List of tasks:
1 > Answer these questions from the profile of rugby referee Liyosi, one line each:
(a) At which college did her interest in rugby begin?
(b) In what year did Top Fry Nakuru Ladies come into being?
(c) In what role and for which match did she make her international rugby debut?
2 > From the profile of rugby referee Liyosi, list every match or competition in which she is said to have officiated.
3 > Write a continuation of the profile of rugby referee Liyosi, beginning right after its final sentence.

Extract:
__________
She says her interest in the game started when she was still a college student at Kamagambo Adventist Teachers Training College in Kisii County.
“I started playing at college as a flanker and centre under coach Felix Oloo who is now the Lioness and Nakuru RFC head coach,” says Liyosi. She guided her college team to the national title in Machakos in 2011.
She is the founder and pioneer captain of Top Fry Nakuru Ladies that came into being in 2016.
Her greatest achievement was guiding Nakuru Ladies to lift the 2018 national women’s league crown.
Liyosi blew her first whistle during the Eric Shirley match between Nakuru and Kenya Harlequins at Nakuru Athletics club in 2018.
“I was a little bit tense but calls went on well. There were negative reactions from few fans who uttered abusive words, not believing a woman can officiate in a men’s match, but I concentrated on the game, and I think I did rather well,” she said.
“From that experience, I wanted to just fly high and build up my status as a firm female referee.”
She has officiated Kenya Cup matches and admits she has learned a lot.
“My confidence has grown and I have proved that I deserve to be there on the field.”
She has made great strides in the whistleblowing business.
The school teacher made her debut in international rugby in 2018, being appointed the assistant referee for the Elgon Cup between Kenya and Uganda in Kampala.
She has also officiated in the Victoria Falls Sevens in Zimbabwe and the Rugby Africa Junior Barthes Trophy.
Liyosi admits that while officiating one has to have a thick skin to survive the noisy fans and their not so pleasant comments.
“It’s interesting because people ask me how I am coping in a male-dominated game.
“Tell them I work hard and just do my best. Anything outside the marked pitch is a sideshow. I don’t know anything else.
“Today I can make my decisions and not have to worry about letting anyone down, or letting myself down because I have confidence in how I read the game and interpret the rules.
“The key thing for me in any game I officiate is to stay focused and then review the match afterwards with players, my seniors and coaches and improving. Rugby refereeing is a daily learning experience,” she explained.
“The game’s stakeholders will respect you if you admit you got something wrong. They will equally respect you if you show them they are dead wrong and your calls and decisions were in accordance with the game’s rules.”
__________
Data block:

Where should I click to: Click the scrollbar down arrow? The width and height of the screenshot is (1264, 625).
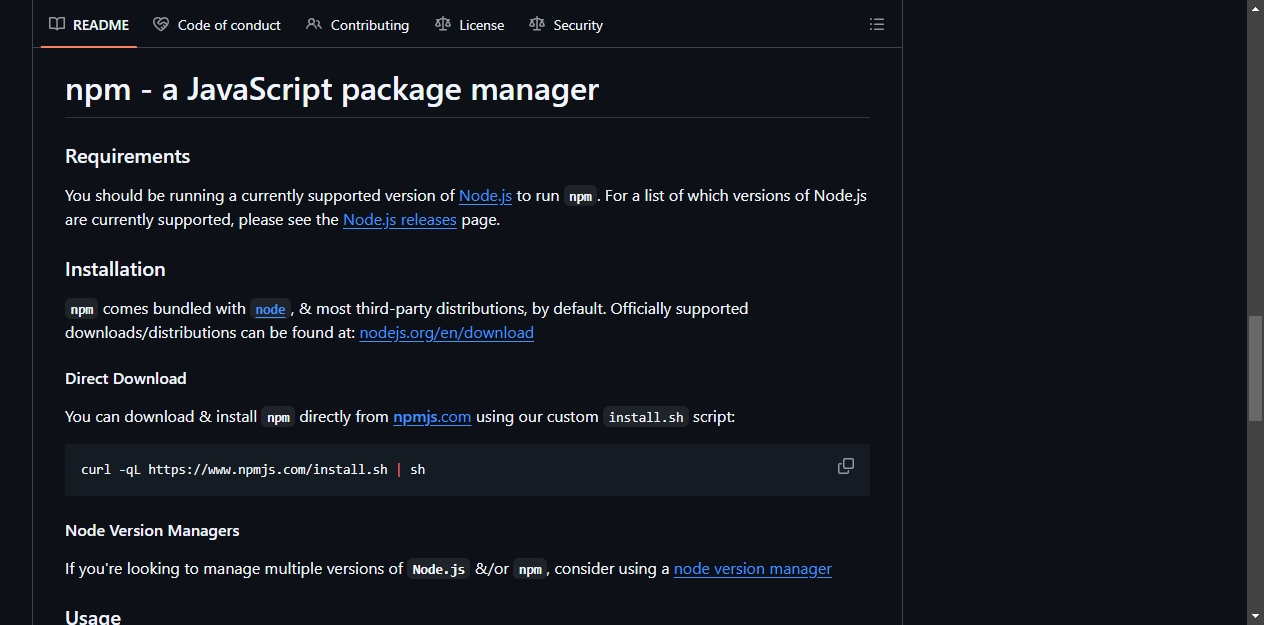(1256, 616)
__________
Response list:
1 >
(a) Kamagambo Adventist Teachers Training College in Kisii County.
(b) 2016.
(c) She was assistant referee for the Elgon Cup between Kenya and Uganda in Kampala.

2 >
- The Eric Shirley match between Nakuru and Kenya Harlequins
- Kenya Cup matches
- The Elgon Cup between Kenya and Uganda
- The Victoria Falls Sevens in Zimbabwe
- The Rugby Africa Junior Barthes Trophy

3 >
However, she admits she has made mistakes unknowingly.
“Referees are human beings. You call what you see and can miss a call. To err is human”.
She hopes to inspire other women to want to pick up refereeing as a result of seeing her out on the field.
“It’s not hard to be a woman referee. Aspiring women referees should not fear the shouting crowd. That’s part of the game.”
She says a good referee must be physically and mentally fit, be time conscious, a fast learner and not police the game but let it flow.
She also points out that it helps to research your upcoming game.
“Look for videos and watch the teams you’re set to officiate and call the referees who officiated previous matches involving the sides and seek for their opinions and advice,” says Liyosi, who trains from 5pm to 7pm, four times a week.
She says her lowest moment is when a team loses and blames her.
“It disturbs me while I know I did my best,” says Liyosi who is a great admirer of English rugby union referee Sara Cox, New Zealand rugby union player Portia Woodman and Homeboyz Ladies player Sheilla Kavugwe.
“Never underrate a female referee. If you see her on the pitch she is as qualified as a male referee. Don’t see gender, see a referee and give her respect,” says Liyosi, a graduate of Chwele Girls High School in Bungoma County.
But it is not all smooth sailing.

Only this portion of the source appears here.